### RECORDED INFORMATION
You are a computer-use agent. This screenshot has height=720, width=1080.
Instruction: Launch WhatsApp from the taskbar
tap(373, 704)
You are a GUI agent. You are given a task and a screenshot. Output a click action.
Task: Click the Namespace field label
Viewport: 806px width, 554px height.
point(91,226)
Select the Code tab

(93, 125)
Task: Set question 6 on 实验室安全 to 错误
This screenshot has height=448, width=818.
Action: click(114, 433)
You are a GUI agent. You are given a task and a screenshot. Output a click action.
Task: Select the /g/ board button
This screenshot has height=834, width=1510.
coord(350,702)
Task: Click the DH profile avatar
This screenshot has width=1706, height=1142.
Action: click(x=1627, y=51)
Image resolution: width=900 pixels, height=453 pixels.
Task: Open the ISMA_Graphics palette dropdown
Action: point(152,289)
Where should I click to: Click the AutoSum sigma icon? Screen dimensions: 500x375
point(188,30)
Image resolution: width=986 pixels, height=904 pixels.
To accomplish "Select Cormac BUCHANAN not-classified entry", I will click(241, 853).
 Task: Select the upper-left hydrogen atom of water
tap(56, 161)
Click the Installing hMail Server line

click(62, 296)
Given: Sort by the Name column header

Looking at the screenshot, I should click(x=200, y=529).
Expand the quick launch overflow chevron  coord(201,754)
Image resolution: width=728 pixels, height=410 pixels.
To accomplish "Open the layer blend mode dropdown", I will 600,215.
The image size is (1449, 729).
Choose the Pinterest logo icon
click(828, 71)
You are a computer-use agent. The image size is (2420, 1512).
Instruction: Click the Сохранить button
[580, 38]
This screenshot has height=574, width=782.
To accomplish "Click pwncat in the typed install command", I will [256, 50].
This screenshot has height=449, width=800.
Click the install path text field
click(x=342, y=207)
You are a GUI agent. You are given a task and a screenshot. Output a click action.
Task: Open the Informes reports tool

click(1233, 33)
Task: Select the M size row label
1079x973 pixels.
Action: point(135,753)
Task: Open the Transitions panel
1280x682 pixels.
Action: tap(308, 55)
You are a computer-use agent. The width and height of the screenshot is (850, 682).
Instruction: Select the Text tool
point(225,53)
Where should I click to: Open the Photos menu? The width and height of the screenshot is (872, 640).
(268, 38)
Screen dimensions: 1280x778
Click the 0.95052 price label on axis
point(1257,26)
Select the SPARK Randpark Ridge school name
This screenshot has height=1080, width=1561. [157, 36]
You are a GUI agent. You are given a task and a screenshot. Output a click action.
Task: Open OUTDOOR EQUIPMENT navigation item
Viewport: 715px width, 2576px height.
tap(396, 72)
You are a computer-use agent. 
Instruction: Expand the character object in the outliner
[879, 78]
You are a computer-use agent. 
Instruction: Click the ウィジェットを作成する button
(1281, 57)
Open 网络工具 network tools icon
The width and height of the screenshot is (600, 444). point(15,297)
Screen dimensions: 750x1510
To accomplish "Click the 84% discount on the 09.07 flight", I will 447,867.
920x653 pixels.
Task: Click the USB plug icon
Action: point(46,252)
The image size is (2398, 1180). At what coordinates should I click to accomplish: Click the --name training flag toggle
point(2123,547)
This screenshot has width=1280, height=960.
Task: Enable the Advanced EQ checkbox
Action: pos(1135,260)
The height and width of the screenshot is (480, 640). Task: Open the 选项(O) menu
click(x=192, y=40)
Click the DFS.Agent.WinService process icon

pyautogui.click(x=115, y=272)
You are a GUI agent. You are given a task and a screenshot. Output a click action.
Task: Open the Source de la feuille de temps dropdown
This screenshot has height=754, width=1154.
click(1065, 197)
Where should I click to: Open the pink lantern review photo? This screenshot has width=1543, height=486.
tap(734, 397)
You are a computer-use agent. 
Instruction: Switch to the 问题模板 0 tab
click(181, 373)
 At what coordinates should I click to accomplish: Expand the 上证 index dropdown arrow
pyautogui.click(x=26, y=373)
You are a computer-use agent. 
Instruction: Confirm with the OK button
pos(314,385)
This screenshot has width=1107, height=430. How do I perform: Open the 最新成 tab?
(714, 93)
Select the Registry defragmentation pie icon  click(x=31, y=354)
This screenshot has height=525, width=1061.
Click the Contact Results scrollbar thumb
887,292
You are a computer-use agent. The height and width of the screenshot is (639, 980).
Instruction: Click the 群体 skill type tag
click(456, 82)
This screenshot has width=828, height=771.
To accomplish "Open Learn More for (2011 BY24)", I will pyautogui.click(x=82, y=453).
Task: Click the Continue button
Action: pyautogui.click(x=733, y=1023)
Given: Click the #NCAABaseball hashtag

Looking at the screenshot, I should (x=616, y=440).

### PROBLEM
Nothing should appear in the answer except the lines above from the line with "Instruction: Expand the" through the line with "Screen dimensions: 750x1510", both included, written out exactly.

### PROBLEM SOLUTION
Instruction: Expand the character object in the outliner
[879, 78]
You are a computer-use agent. 
Instruction: Click the ウィジェットを作成する button
(1281, 57)
Open 网络工具 network tools icon
The width and height of the screenshot is (600, 444). point(15,297)
Screen dimensions: 750x1510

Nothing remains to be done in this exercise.